Now we need to create a new function that will be called within the rendering loop to handle the necessary setup for compute shader and also to dispatch it.

// In Mesh.cpp
void Mesh::gpuCullingLOD(Shader& computeShader, Camera& camera)
{
  highLodCounterBuffer->Clean();
  ...

  highPosBuffer->Clean();
  ...

  computeShader.Activate();
  glBindBufferBase(GL_SHADER_STORAGE_BUFFER, 0, instancePosBuffer->ID);
  ...

  glBindBufferBase(GL_SHADER_STORAGE_BUFFER, 3, highPosBuffer->ID);
  ...

  // atomic counters
  glBindBufferBase(GL_ATOMIC_COUNTER_BUFFER, 0, highLodCounterBuffer);
  ...

  glUniform3f(glGetUniformLocation(computeShader.ID, "cameraPosition"), camera.Position.x, camera.Position.y, camera.Position.z);
  glUniform1f(glGetUniformLocation(computeShader.ID, "left"), camera.left);
  glUniform1f(glGetUniformLocation(computeShader.ID, "right"), camera.right);
  glUniform1f(glGetUniformLocation(computeShader.ID, "bottom"), camera.bottom);
  glUniform1f(glGetUniformLocation(computeShader.ID, "top"), camera.top);
  glUniform1f(glGetUniformLocation(computeShader.ID, "near"), camera.near);
  glUniform1f(glGetUniformLocation(computeShader.ID, "far"), camera.far);
  
  glDispatchCompute((instancePositions.size() + 255) / 256, 1, 1); // calling compute shader to run
  glMemoryBarrier(GL_SHADER_STORAGE_BARRIER_BIT | GL_ATOMIC_COUNTER_BARRIER_BIT); // to prevent data race issues and ensuring SSBO and ACBO visiblity for future operations
  glFinish(); // for synchronization and to ensure that compute shader has finished execution before proceeding
}

At this point, we have updated data with culling and LOD selection. However, we need to determine how to pass this data to the vertex shader in the rendering pipeline. One approach is to copy the data to highInstancePositions and other vector arrays. However, copying large amounts of data each frame can be computationally expensive. Can we do something more optimal?

Since the calculated data is already stored on the GPU, we should use it directly in the vertex shader. The vertex shader can directly access this data from the same memory locations; we simply need to specify the memory locations to read from. We will also need to modify our vertex shader code accordingly”. We will add separate SSBOs for instancePositions and other data, allowing the vertex shader to read the current instance position and other instanced data using gl_InstanceID.

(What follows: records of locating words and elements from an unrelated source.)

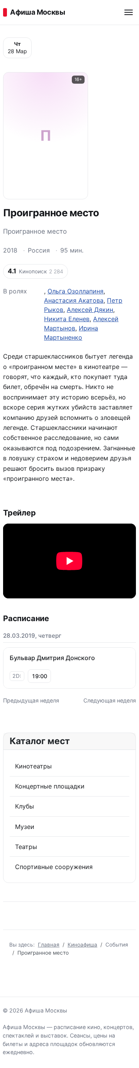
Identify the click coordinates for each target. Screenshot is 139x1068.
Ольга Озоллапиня (75, 291)
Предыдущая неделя (31, 700)
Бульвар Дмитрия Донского (52, 658)
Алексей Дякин (90, 309)
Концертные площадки (50, 786)
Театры (26, 847)
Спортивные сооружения (54, 867)
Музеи (24, 826)
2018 (10, 250)
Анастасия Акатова (73, 300)
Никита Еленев (67, 319)
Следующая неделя (109, 700)
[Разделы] (128, 12)
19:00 (39, 676)
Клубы (24, 806)
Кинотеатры (33, 766)
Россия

By linking SSBOs to the vertex shader, we eliminate the need for CPU-to-GPU data transfers, allowing the GPU to process instance data directly. This approach significantly improves performance by reducing the overhead associated with copying large data arrays.

// In sphere.vert
...
layout(std430, binding = 1) buffer Positions {
    vec3 positions[];
};
layout(std430, binding = 2) buffer Colors {
    vec3 colors[];
};
...

void main(){
  vec3 instancePos = positions[gl_InstanceID];
	vec3 instanceColor = colors[gl_InstanceID];
  ...
}

Now inside our Mesh::Draw function, simply fetch all LOD counts from the Atomic Count Buffers, bind the corresponding SSBOs based on the current LOD and call glDrawElementsInstanced() using the current LOD count as the parameter.

void Mesh::Draw(){
  ...
  glBindBuffer(GL_ATOMIC_COUNTER_BUFFER, highLodCounterBuffer);
  glGetBufferSubData(GL_ATOMIC_COUNTER_BUFFER, 0, sizeof(GLuint), &highLodCount);

  glBindBuffer(GL_ATOMIC_COUNTER_BUFFER, medLodCounterBuffer);
  glGetBufferSubData(GL_ATOMIC_COUNTER_BUFFER, 0, sizeof(GLuint), &medLodCount);

  glBindBuffer(GL_ATOMIC_COUNTER_BUFFER, lowLodCounterBuffer);
  glGetBufferSubData(GL_ATOMIC_COUNTER_BUFFER, 0, sizeof(GLuint), &lowLodCount);
  ...
  if (highLodCount > 0) {
    highDetailVAO.Bind();

    glBindBufferBase(GL_SHADER_STORAGE_BUFFER, 1, highPosBuffer->ID); // Bind high LOD positions
    
    glDrawElementsInstanced(GL_TRIANGLES, highDetailIndices.size(), GL_UNSIGNED_INT, 0, highLodCount);
  }
  ...
}

And that’s it!

You should achieve a frame rate of 60 fps for the application, even with 1 Million spheres.

I will continue this blog with other titles which will discuss PBR and IBL in detail and its integration in our application.